In the past, the FOP wasted no time in condemning Walmart for selling Black Lives Matter T-shirts, or Nike for its ad campaign promoting the activism of Colin Kaepernick. The organization's Twitter feed is a parade of right-wing-based rhetoric in support of police, but you won't find any condemnations of the pro-Trump mob that attacked police on Jan. 6, Serwer said.
He added that the police union, which endorsed Trump for president in 2020, was "uniquely positioned" to convince conservatives that the right-wing political violence directed against law enforcement officers on January 6 deserves an independent congressional investigation.
Serwer wrote: "The organization is ideally suited to pressure Republican lawmakers to support the commission examining the incident, and to criticize those who seek to turn that process into a circus or rewrite the events of the day."
But instead, according to Serwer, the FOP has chosen to stay "meekly silent" on the Capitol riot, "reserving harsher language for protesters against police brutality than for a mob that brutalized police."
District of Columbia police officer Michael Fanone told CNN that he personally asked FOP's president Patrick Yoes to speak out against those downplaying the events of January 6.
"I found it interesting that, you know, while the Fraternal Order of Police regularly releases statements protecting and defending officers who have been involved in 'line of duty shootings,' that there was no statement denouncing an elected representative who described this officer as an 'executioner laying in wait'. To me that was insane," Fanone said.

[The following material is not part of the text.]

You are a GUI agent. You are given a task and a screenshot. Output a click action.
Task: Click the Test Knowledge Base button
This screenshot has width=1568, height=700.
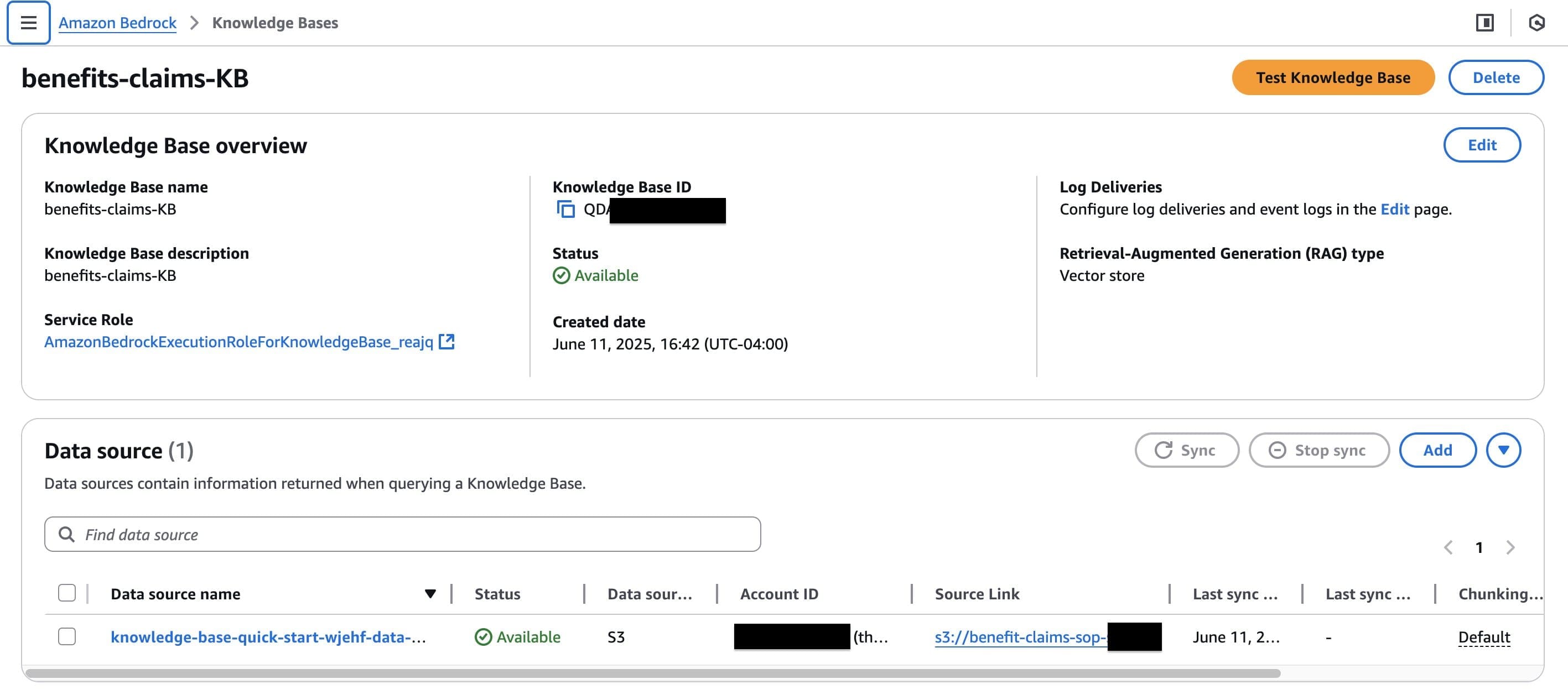click(x=1333, y=77)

But FOP's president refused to commit to anything.
The situation is "a tremendous indictment of police unions in general and the FOP in particular," Serwer said.
"The group has placed its parochial interests ahead of the needs of the public, from whom police derive their authority, and ahead of its sworn brothers and sisters in Washington, who drew the wrath of a political constituency that police unions would prefer not to antagonize. If a commitment to 'law and order' does not include support for the peaceful and democratic transition of power, it is meaningless."